Eine texuelle Notation für Aktivitätsdiagramme wurde mit ALF hinzugefügt (Action Language for Foundational UML, 2013). Ed Seidewitz, der Kopf hinter all diesen Anstrengungen, hat das Ziel unter dem Titel „UML: This time we mean it!“ auf den Punkt gebracht.
2010 wurde dann eine zukunftweisende Initiative von Ivar Jacobson und Steve Cook gestartet: The road ahead for UML: Darin fordern sie, die UML zu vereinfachen und einen ebenso einfachen Erweiterungsmechanismus durch multiple, dynamischer Klassifikation hinzuzufügen. Teile dieser Agenda wurden verwirklicht: Steve Cook hat als Chairman der UML Simplification Taskforce die UML 2.5 (2015, eigentlich vollständige Betaversion 2013) fertig gestellt (der Autor dieses Blogposts war Mitglied der dazugehörigen Finishing Taskforce). Mit SMOF (MOF Support for Semantic Structures, 2013) wurde multiple, dynamische Klassifizierung möglich. Dadurch können Erweiterungen einfach gemeinsam mit der Kern der UML verwendet werden. Eine entsprechende Spezifikation, die die Verwendung dieses Mechanismus für Metamodelle definiert ist über das Request for Proposal Stadium noch nicht hinausgekommen: MEF (Metamodel Extension Facility, Request for proposal 2011). Zwar gibt es seit sechs Jahren eine Initial Submission (ad/12-02-01), der geplante Fertigstellungstermin für die endgültige Version jedoch wurde bisher drei mal verschoben und ist trotzdem schon zwei Jahre überfällig.
Danach scheint die ganze Entwicklung zu einem plötzlichen Halt gekommen zu sein: Seit 2013 hat sich an der UML-Spezifikation nichts mehr geändert. Ein Problem für die davon abhängigen Spezifikationen, wie SysML und MARTE. Beim Treffen der OMG in Brüssel 2017 hörte ich sogar Abends an der Bar „Die UML ist tot“. Ein Spruch der auch auf dem ESE-Kongress im Dezember von den Protagonisten der DSL- (domänenspezifische Sprache) oder der ROOM-Szene (Real Time Object Oriented Modeling) geäußert wurde.
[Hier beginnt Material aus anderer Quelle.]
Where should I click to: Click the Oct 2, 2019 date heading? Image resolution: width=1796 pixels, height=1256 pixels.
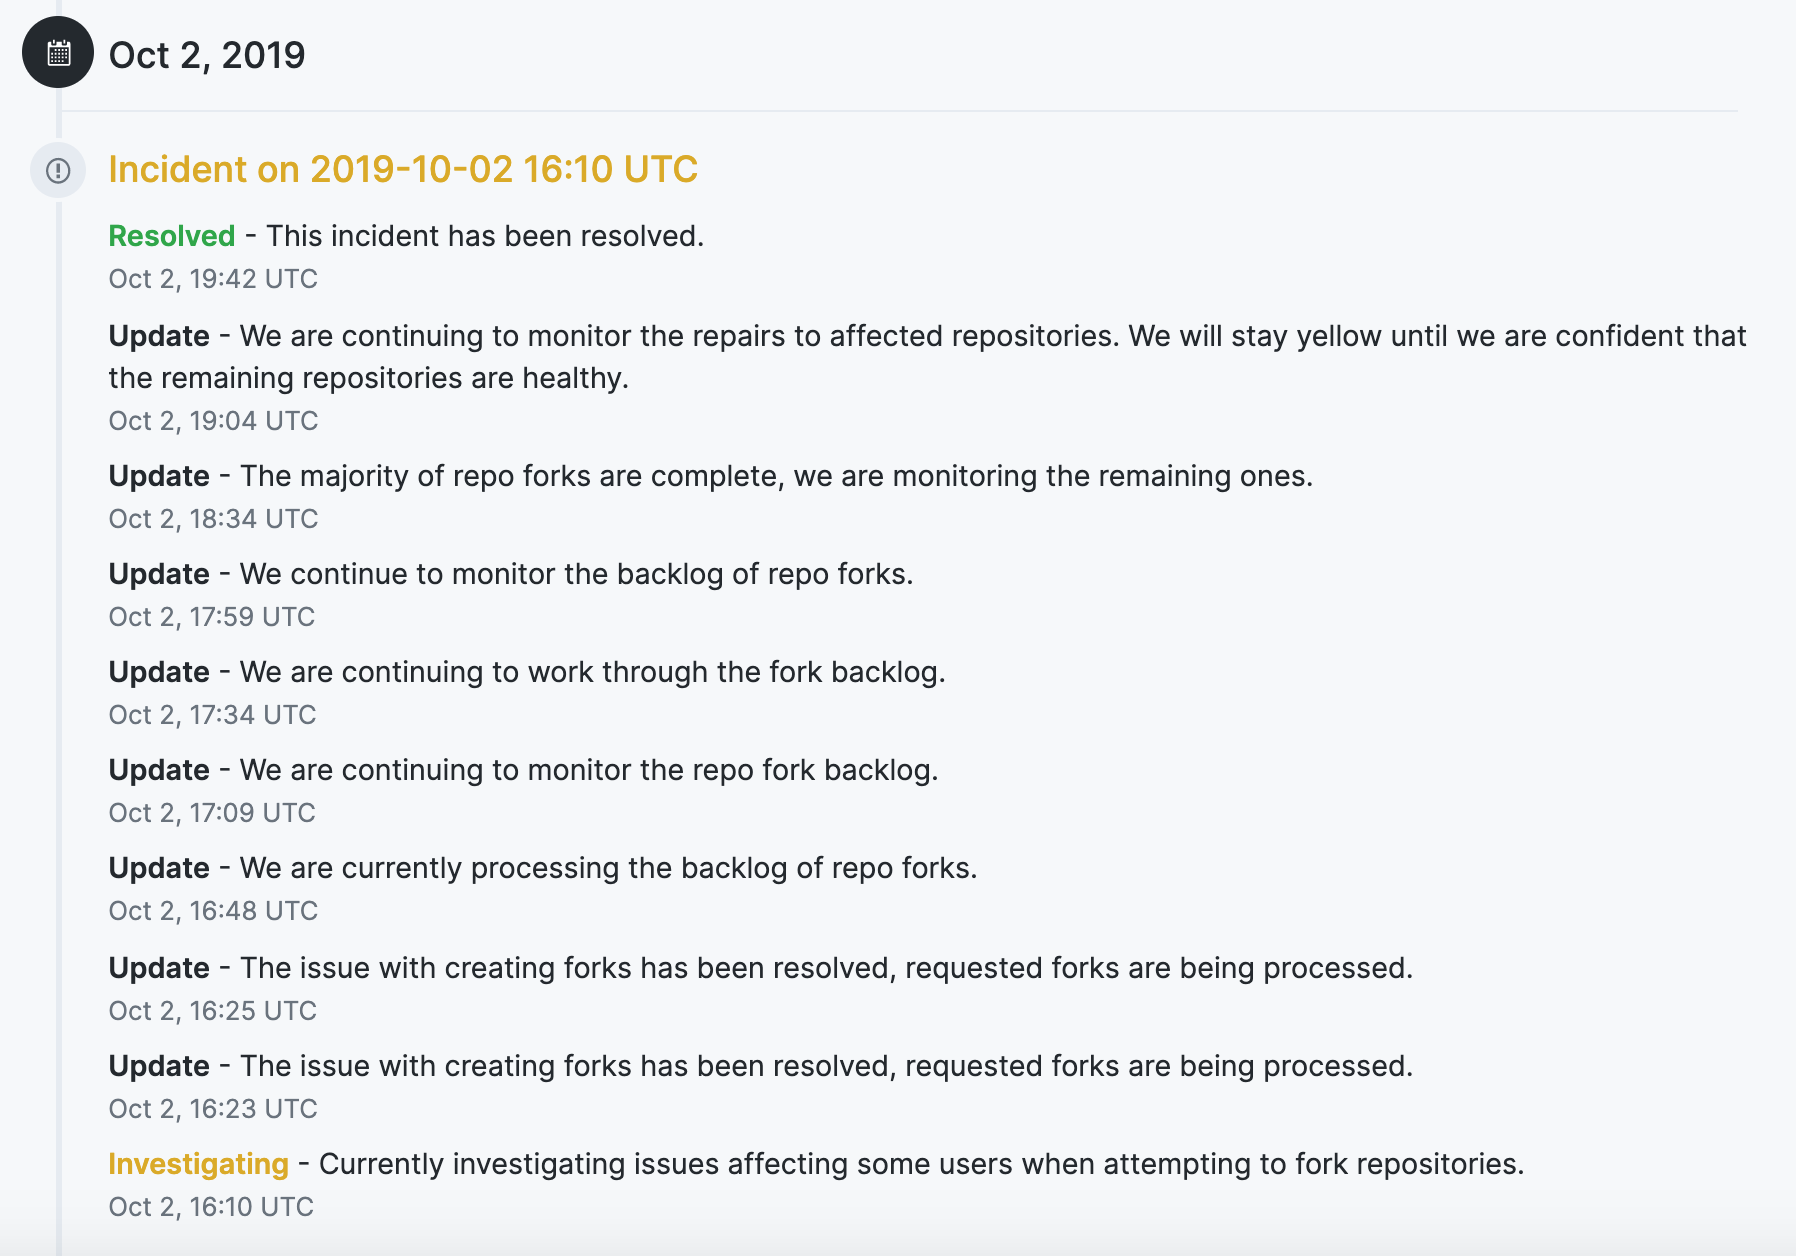coord(207,55)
Die SysML 2.0 Arbeitsgruppe hat daher versucht sich von UML unabhängig zu machen. Conrad Bock und Mitstreiter haben einen neuen Ansatz vorgestellt: KerML (Kernel Modeling Language). Hier wird nur ein Kernel einer Modellierungssprache definiert. Alle Erweiterungen werden auf Modellebene in Bibliotheken definiert. Irgendwie kann dadurch kann die Semantik der Erweiterungen im Rahmen des Kernels beschrieben werden. Die Notation muss sich dadurch noch nicht einmal verändern. Das hört sich spannend an. Erstaunt war ich, dass dieser revolutionäre Vorschlag mit wenig Aufsehen auf dem OMG-Treffen im September zur Kenntnis genommen wurde.
Trotz all dieser Revolution wird auch im SysML 2.0 RFP gefordert, dass sich die neue SysML alternativ auch als UML-Profil darstellen lässt.
Ist die UML wirklich tot? Ich glaube nicht. Das Ökosystem der UML ist voller Leben und letzlich ist die SysML auch nichts anderes als eine Unified Modeling Language für Systems Engineering, auch wenn sie sich von ihren Wurzeln lossagen möchte.
Also herzlichen Glückwunsch UML zum zwanzigsten.
Egal in welcher Inkarnation, die vereinheitlichte Modellierungssprache wird uns noch eine Weile begleiten.